REQUIRED WORK: For each line of the data below that holds "Ideas", copy the line.

───── RECORDS FOR THIS TASK ─────

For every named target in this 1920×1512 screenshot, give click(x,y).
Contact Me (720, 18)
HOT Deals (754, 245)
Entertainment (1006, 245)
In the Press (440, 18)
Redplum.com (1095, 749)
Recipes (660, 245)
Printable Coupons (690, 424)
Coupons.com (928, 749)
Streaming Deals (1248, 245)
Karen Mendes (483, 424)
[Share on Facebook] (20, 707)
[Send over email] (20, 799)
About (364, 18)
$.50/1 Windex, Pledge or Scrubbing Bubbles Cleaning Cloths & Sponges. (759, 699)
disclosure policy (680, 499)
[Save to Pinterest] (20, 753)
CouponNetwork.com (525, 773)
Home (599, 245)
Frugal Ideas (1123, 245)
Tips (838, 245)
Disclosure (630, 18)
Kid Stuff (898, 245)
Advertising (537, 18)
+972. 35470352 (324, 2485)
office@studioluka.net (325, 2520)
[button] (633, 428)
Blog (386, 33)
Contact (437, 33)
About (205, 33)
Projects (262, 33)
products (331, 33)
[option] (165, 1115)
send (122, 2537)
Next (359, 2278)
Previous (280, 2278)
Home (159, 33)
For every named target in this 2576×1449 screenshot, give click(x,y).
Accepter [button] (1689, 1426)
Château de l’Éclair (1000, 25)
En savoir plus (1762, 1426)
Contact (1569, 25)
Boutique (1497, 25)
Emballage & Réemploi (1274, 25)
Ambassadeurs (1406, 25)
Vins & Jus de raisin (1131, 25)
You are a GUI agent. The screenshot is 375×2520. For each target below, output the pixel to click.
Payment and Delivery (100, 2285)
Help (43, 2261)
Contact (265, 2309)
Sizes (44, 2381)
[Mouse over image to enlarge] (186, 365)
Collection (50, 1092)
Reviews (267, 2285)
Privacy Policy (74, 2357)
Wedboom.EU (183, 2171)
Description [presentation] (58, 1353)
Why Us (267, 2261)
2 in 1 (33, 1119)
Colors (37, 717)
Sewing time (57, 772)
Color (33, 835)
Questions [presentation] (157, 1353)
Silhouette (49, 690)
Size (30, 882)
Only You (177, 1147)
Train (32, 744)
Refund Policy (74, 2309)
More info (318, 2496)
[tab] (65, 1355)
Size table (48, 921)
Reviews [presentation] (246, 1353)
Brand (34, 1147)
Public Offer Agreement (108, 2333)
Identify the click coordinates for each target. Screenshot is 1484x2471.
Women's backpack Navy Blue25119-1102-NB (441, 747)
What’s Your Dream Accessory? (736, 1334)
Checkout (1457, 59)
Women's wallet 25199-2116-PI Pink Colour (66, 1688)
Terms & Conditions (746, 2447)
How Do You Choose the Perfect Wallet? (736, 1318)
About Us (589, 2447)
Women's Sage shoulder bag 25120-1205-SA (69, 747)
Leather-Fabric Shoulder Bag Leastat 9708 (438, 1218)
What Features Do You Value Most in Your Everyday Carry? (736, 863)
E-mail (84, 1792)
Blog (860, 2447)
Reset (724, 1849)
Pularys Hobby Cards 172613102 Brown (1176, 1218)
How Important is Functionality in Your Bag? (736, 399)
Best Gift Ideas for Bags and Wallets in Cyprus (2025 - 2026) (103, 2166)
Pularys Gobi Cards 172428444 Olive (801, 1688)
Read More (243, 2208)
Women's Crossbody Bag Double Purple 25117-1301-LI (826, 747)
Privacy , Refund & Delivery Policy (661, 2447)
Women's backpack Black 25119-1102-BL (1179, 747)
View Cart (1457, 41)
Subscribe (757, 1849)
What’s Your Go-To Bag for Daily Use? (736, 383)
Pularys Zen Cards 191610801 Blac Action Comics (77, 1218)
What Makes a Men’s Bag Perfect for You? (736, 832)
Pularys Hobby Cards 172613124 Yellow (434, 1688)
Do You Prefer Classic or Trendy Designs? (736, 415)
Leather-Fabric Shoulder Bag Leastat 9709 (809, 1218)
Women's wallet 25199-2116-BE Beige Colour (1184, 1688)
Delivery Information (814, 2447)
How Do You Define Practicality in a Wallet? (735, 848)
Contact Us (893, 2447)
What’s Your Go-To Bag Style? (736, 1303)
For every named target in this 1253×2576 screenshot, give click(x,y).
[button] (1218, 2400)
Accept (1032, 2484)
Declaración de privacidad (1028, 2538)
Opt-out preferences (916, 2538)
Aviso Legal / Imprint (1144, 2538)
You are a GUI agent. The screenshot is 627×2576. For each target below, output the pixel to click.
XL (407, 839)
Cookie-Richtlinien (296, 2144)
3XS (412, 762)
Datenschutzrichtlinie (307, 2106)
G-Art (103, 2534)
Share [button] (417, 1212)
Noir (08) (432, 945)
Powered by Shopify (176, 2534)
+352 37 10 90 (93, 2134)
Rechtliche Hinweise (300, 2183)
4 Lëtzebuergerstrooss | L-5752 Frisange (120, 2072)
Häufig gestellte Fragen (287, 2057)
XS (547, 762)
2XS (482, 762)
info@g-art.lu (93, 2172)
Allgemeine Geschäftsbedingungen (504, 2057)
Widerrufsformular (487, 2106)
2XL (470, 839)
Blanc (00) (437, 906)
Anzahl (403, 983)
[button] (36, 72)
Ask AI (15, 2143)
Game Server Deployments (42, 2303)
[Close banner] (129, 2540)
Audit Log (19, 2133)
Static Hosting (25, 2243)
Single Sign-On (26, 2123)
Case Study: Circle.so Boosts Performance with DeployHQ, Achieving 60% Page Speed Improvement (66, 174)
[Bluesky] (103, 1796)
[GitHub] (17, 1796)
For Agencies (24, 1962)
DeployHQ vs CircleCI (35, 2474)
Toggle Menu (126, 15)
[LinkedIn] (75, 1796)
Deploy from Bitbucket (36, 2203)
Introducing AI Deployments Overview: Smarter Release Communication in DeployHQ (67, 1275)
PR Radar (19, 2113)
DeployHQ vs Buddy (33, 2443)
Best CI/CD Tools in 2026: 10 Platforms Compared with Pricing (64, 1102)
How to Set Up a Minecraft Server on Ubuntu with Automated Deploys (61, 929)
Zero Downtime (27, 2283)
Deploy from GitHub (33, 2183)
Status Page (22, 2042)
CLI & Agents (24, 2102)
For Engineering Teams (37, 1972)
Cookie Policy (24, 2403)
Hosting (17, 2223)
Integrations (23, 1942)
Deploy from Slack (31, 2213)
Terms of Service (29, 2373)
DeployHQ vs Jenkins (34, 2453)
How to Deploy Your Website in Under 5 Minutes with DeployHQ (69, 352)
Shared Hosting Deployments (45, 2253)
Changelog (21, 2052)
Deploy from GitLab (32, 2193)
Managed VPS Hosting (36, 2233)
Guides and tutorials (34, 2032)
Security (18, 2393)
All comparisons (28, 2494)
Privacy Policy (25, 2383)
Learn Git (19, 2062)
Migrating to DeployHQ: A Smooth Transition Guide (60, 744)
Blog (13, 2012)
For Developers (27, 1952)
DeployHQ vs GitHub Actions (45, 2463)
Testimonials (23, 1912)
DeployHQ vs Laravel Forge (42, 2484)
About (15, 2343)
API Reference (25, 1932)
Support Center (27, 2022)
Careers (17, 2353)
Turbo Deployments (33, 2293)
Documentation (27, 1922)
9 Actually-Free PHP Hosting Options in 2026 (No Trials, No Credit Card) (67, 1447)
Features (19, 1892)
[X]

─────

TASK RESPONSE:
Frugal Ideas (1123, 245)
Best Gift Ideas for Bags and Wallets in Cyprus (2025 - 2026) (103, 2166)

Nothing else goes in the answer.